# CHJ spotted, LW caught it on film



## heckler7 (Nov 4, 2014)

http://youtu.be/Lx9I-jye2Ck


----------



## IronAddict (Nov 4, 2014)

Ewe! Sorry you had to witness that champ, don't be gay!


----------



## SheriV (Nov 4, 2014)

thats awesome


----------



## charley (Nov 4, 2014)

SheriV said:


> thats awesome





.. i think you meant to say, that's awful ....


----------



## SheriV (Nov 4, 2014)

no...that would completely make my day if I was stuck on the subway and saw that on my way to work


----------



## Renaissance Man (Nov 4, 2014)

Yea, but I could do it in heels.


----------



## skinnyguy180 (Nov 4, 2014)

^^sighted


----------



## heckler7 (Nov 5, 2014)

did you see the look on the poor little boy that was trapped and had to witness thtat shit, scarred for life


----------



## Watson (Nov 6, 2014)

am i the only one who rubbed one out?


----------



## 1HungLo (Nov 6, 2014)

I think so but hey we still love ya bro.


----------



## dogsoldier (Nov 6, 2014)

I dunno.
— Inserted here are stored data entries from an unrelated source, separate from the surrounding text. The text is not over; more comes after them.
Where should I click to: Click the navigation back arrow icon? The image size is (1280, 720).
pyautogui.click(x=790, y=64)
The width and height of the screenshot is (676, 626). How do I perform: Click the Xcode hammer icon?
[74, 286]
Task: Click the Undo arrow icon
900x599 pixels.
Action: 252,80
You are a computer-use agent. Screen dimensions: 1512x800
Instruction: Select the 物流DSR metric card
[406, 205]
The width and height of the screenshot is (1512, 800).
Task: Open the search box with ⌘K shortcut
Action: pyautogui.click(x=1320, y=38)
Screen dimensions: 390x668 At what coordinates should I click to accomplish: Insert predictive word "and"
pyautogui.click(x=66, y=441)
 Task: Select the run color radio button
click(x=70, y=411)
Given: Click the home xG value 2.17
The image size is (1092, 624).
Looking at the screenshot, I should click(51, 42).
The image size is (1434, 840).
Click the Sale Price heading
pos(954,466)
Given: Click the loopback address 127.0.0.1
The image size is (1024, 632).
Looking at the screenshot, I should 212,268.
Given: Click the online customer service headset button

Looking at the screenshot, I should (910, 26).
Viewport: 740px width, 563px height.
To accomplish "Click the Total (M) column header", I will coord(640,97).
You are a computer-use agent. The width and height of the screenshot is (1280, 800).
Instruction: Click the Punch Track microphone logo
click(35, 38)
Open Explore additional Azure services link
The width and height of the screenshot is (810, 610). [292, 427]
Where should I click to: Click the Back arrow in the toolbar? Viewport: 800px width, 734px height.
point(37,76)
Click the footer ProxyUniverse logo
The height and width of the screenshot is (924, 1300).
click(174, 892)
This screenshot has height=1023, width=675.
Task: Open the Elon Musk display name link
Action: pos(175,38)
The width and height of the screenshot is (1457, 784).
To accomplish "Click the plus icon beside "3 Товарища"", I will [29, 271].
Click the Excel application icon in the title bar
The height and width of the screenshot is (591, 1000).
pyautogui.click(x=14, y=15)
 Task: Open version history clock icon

The fact there was a kid there makes me uneasy. If it was just a bunch of adults, yeah I would have just laughed at him. Guess I'm getting old but we can imagine what would have happened if that guy got on the train with my father's generation wiggling his shit.  A bunch of WWII and Korea War vets, WOPs, Pollocks and hung over Irish Catholics.  They would have stomped his ass into a mud puddle.


----------



## theCaptn' (Nov 6, 2014)

Lmao!


----------